_DATASET_:
━━━━━━━━━━
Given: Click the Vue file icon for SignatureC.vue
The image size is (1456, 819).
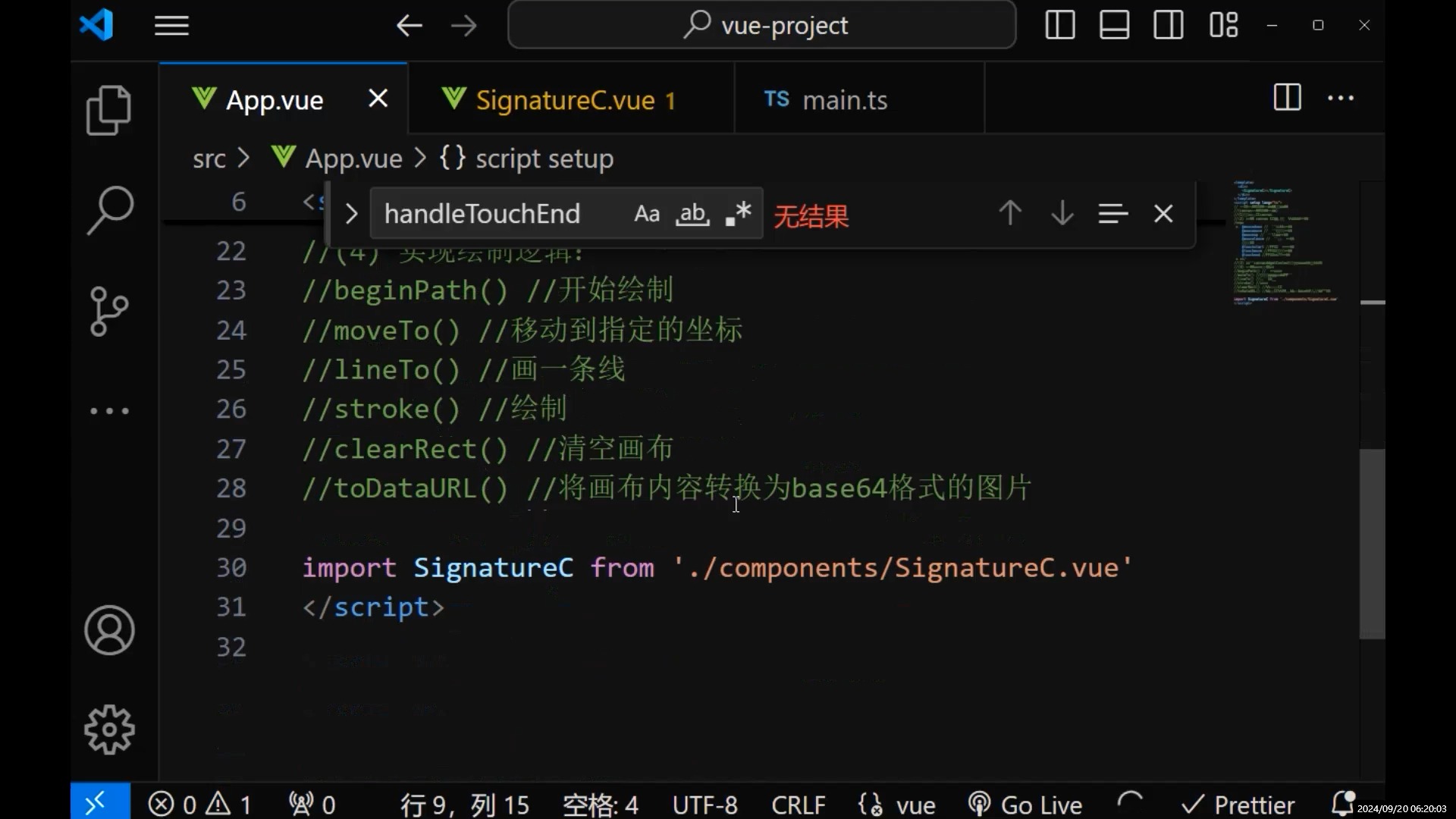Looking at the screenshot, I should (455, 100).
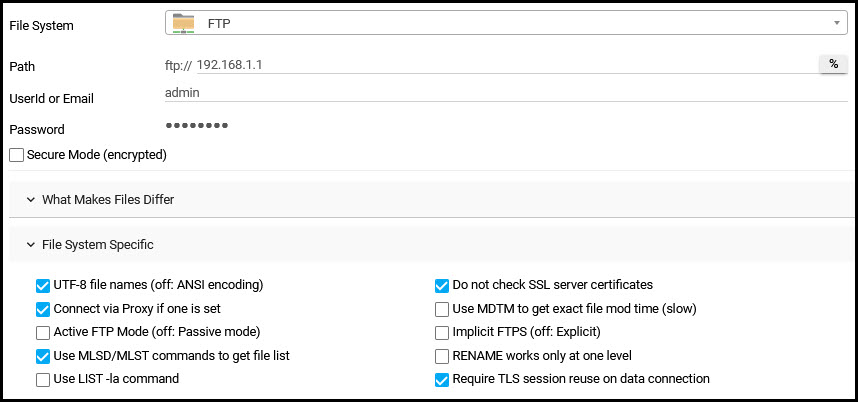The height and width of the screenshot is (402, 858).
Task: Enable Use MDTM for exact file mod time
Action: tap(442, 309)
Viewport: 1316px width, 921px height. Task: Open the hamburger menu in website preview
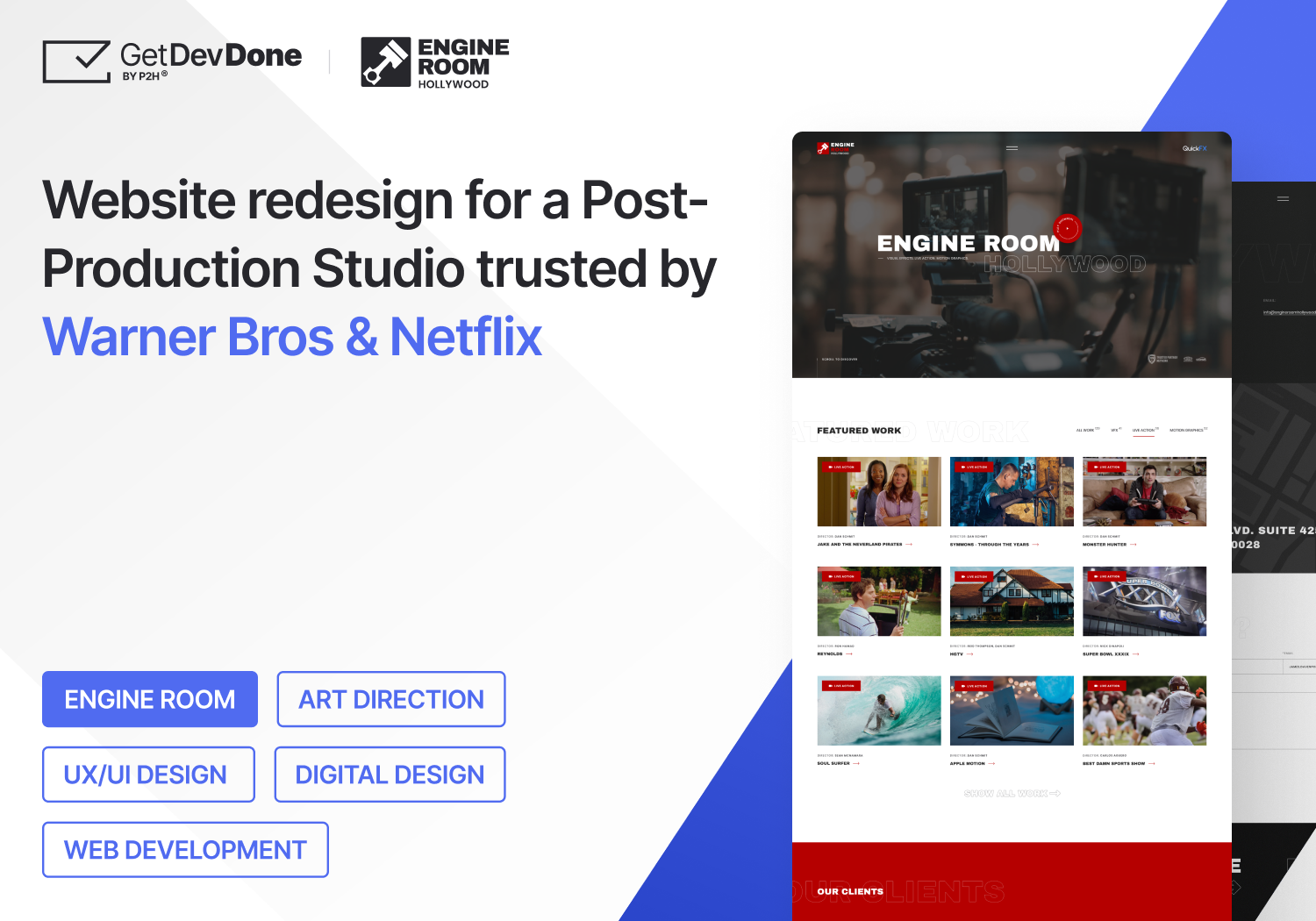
━━━━━━━━━━
_WHAT IS NEEDED_:
Skip the pictures. Restate everything else in the records word for word.

_EXERCISE RESULT_:
Given: Click the Vue file icon for SignatureC.vue
The image size is (1456, 819).
Looking at the screenshot, I should (455, 100).
The height and width of the screenshot is (402, 858).
Task: Enable Use MDTM for exact file mod time
Action: tap(442, 309)
Viewport: 1316px width, 921px height. Task: Open the hamburger menu in website preview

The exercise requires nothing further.